Calcium phosphates, because of their superior biocompatibility, bioactivity and compositionally similar to the mineral phases of the bone, are preferred as bone grafts and tissue engineering. Several phases of calcium phosphate have currently been used in the biomedical field. Among those, HAp, due to the highest stability, is the most popular and well-known phase of calcium phosphate, which is the most stable with the variation of pH, temperature or composition of the physiological fluid. In our preliminary study, we observed crystalline nano-sized HAp could be easily synthesized by wet chemical precipitation in water without addition of any surfactant, showing the particles belonged to biodegradable B type carbonated HAp and could be well-suspended in culture medium for a relatively long period of time, indicating it could be an ideal candidate for biological application. In recent years, cancer treatment has been always a global and imperative health issue. With these encouraging results, in this study, we ask whether functional crystalline HAp can treat cancer, involving (1) Enhancing immune-activation of macrophage by delivering CpG ODN-loaded HAp nanoparticles; (2) Reactive oxygen species (ROS)-enhanced cancer treatment by hafnium-doped HAp nanoparticles with ionizing radiation.

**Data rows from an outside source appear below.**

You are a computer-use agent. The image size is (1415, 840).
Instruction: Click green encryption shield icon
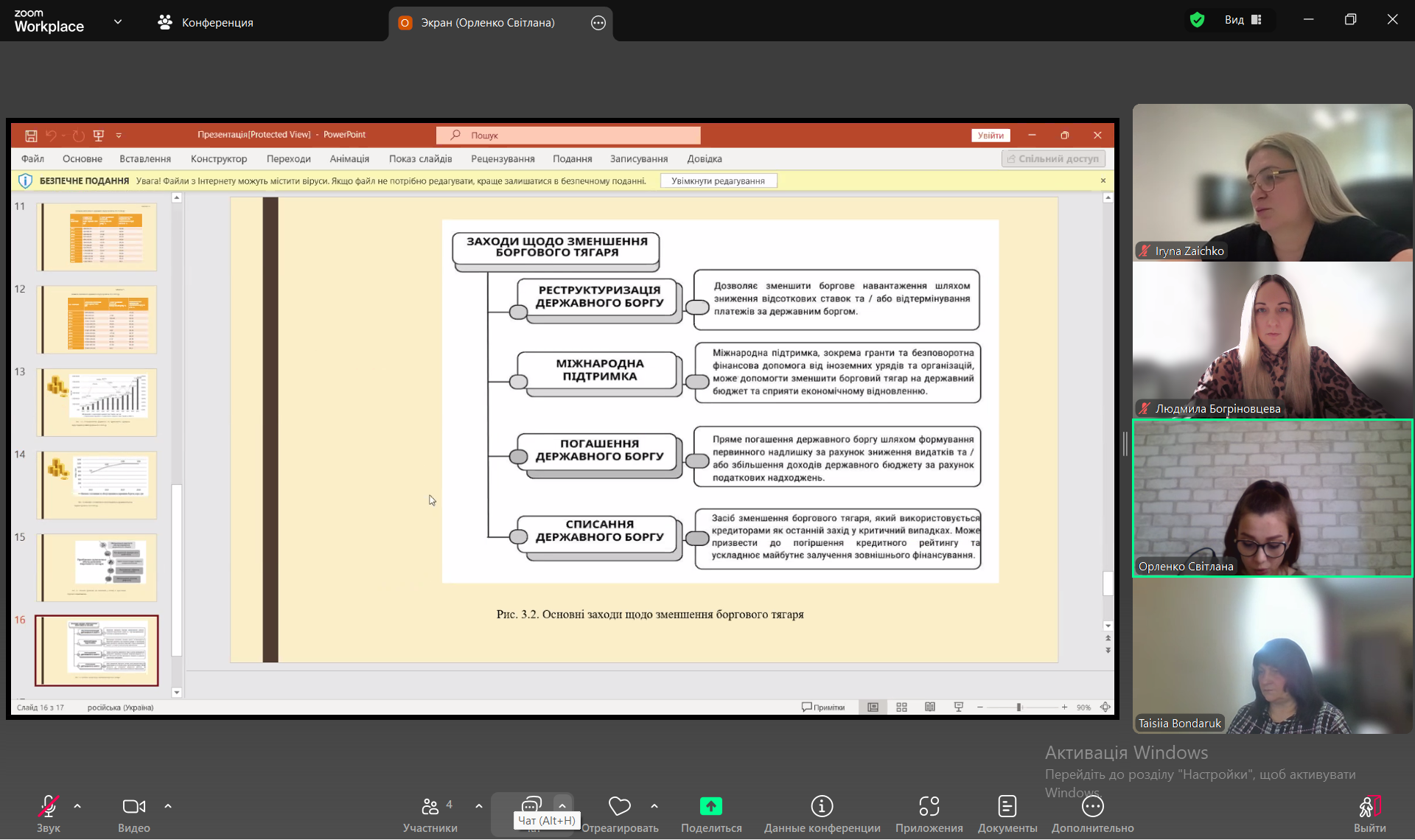1197,20
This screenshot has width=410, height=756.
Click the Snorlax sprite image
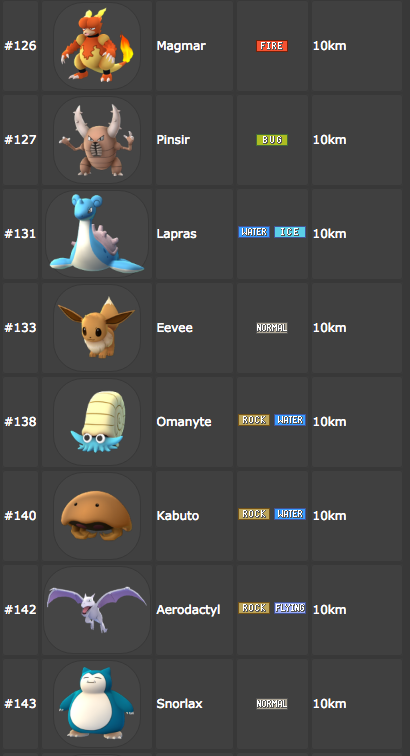click(96, 704)
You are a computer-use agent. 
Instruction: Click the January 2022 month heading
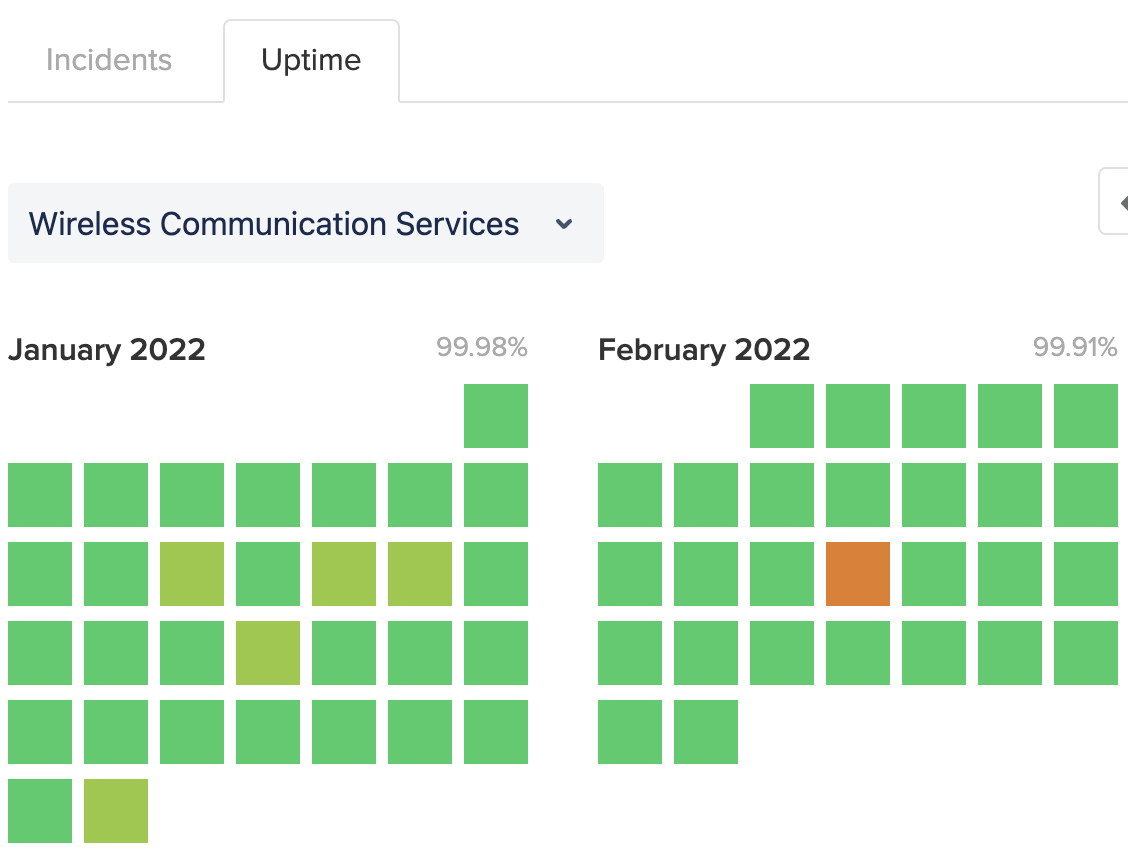click(106, 350)
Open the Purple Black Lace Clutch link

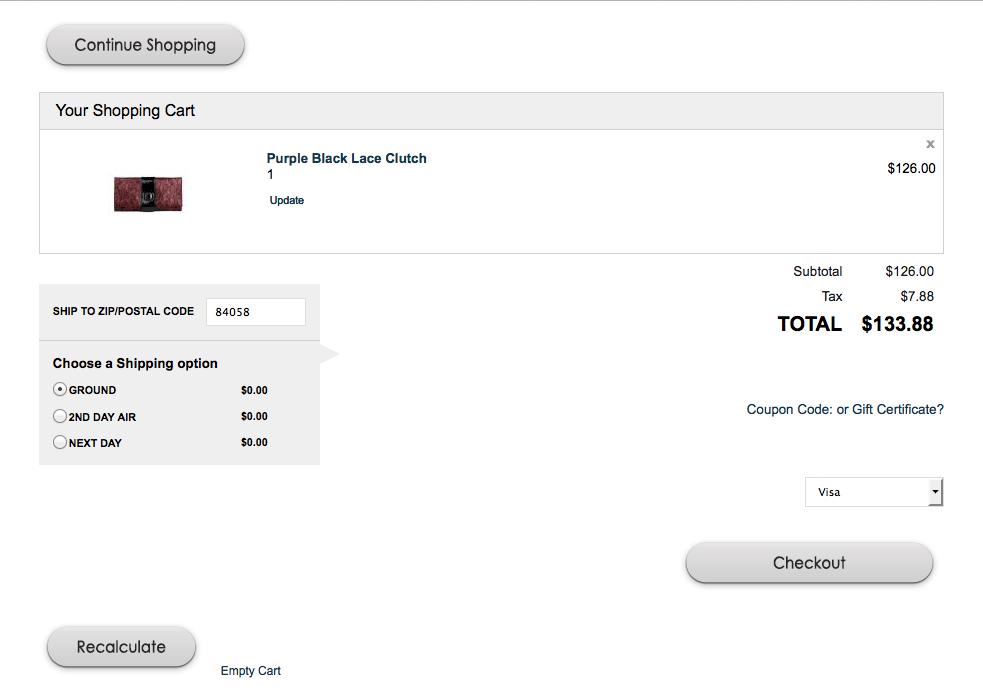(346, 158)
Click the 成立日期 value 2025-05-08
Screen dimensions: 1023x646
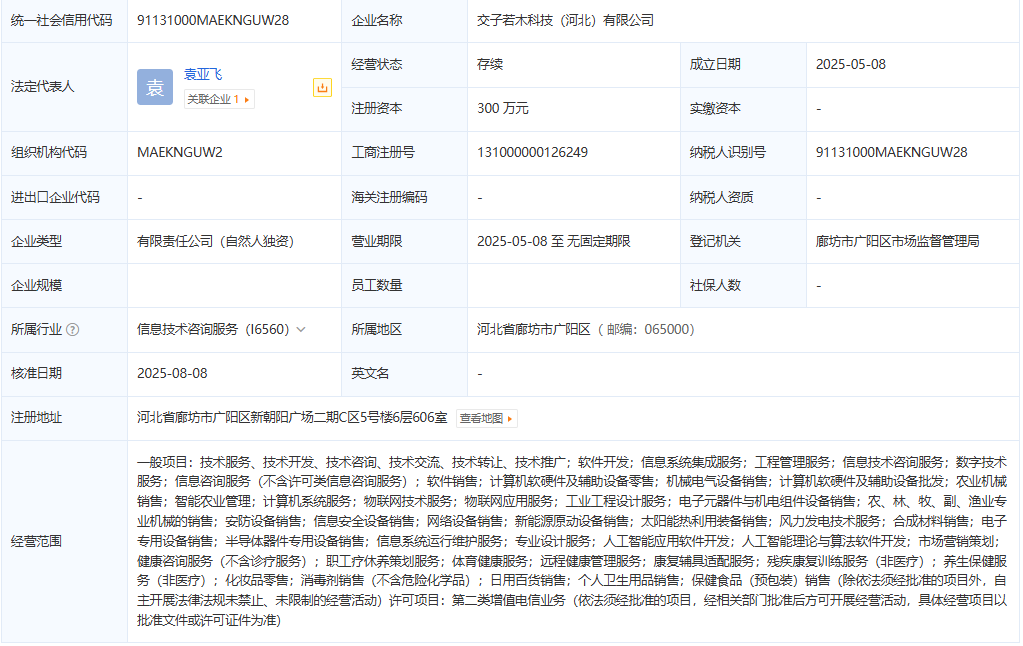(x=850, y=64)
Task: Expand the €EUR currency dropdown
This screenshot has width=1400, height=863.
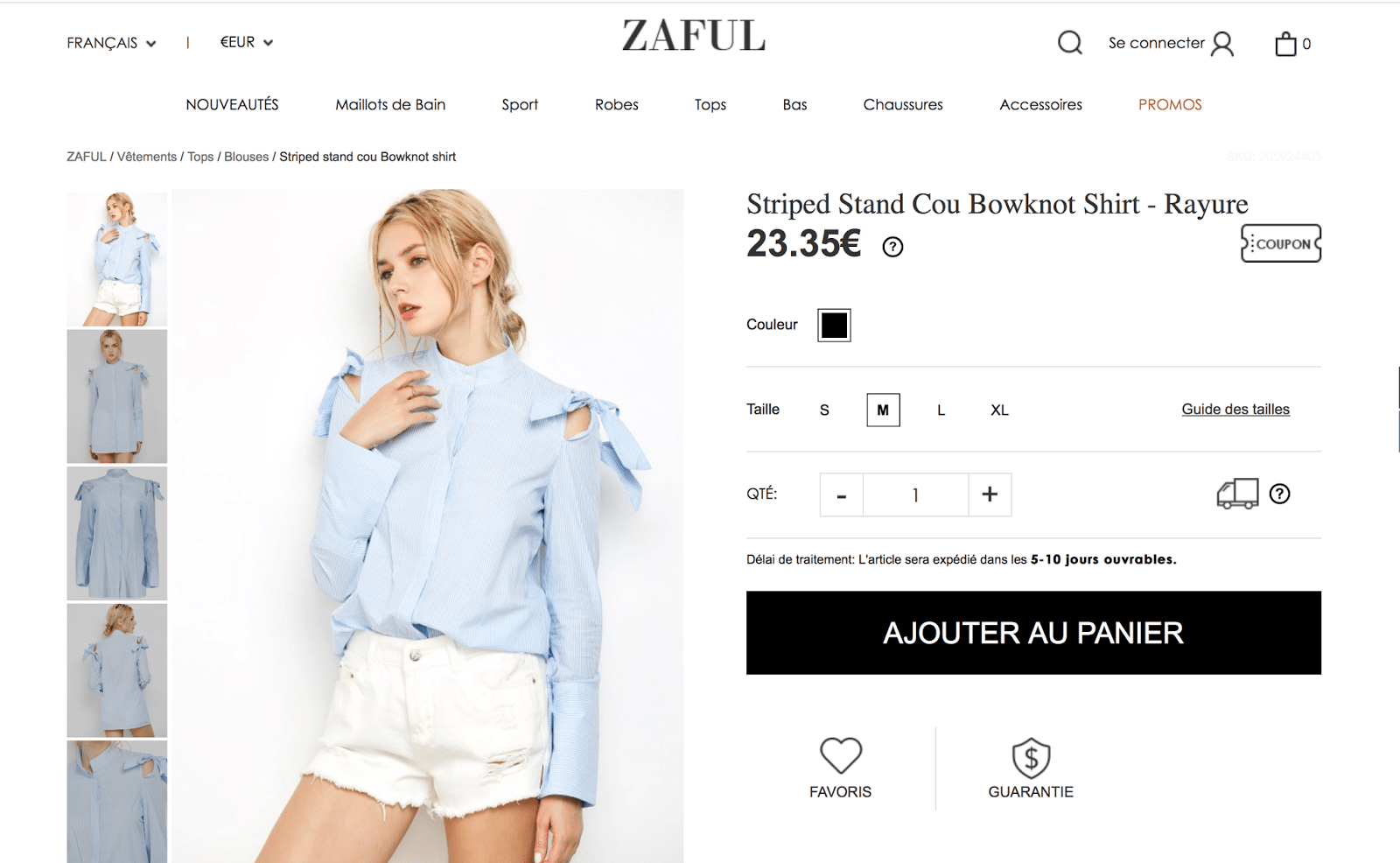Action: click(247, 42)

In the first part of our study, we synthesized HAp nanoparticles by wet chemical precipitation method. HAp nanoparticles loaded with CpG ODN were characterized for their stability, size, morphology, loading capacity, and cytokine induction behavior. The results revealed TLR9 dependent cytokine (IL-12 and IL-6) was enhanced by loading CpG ODN onto crystalline HAp nanoparticles, indicating HAp facilitated the retaintion of ODNs in endolysosome, giving rise to specific CpG ODN/ TLR9 interactions. The results suggest HAp may be an appropriate vehicle for ODN delivery and cancer immunotherapy. In the second part, 15% of hafnium ions were successfully doped into HAp crystal by wet chemical precipitation method. The human lung epithelia cell line A549 was selected as the in-vitro and in-vivo model. The results suggest Hf4+-doped HAp nanoparticles enhance the quantity of ROS in cells and induce cell apoptosis by bombarding with ionizing radiation, indicating a possible approach instead of photodynamic therapy to treat deeper tumor.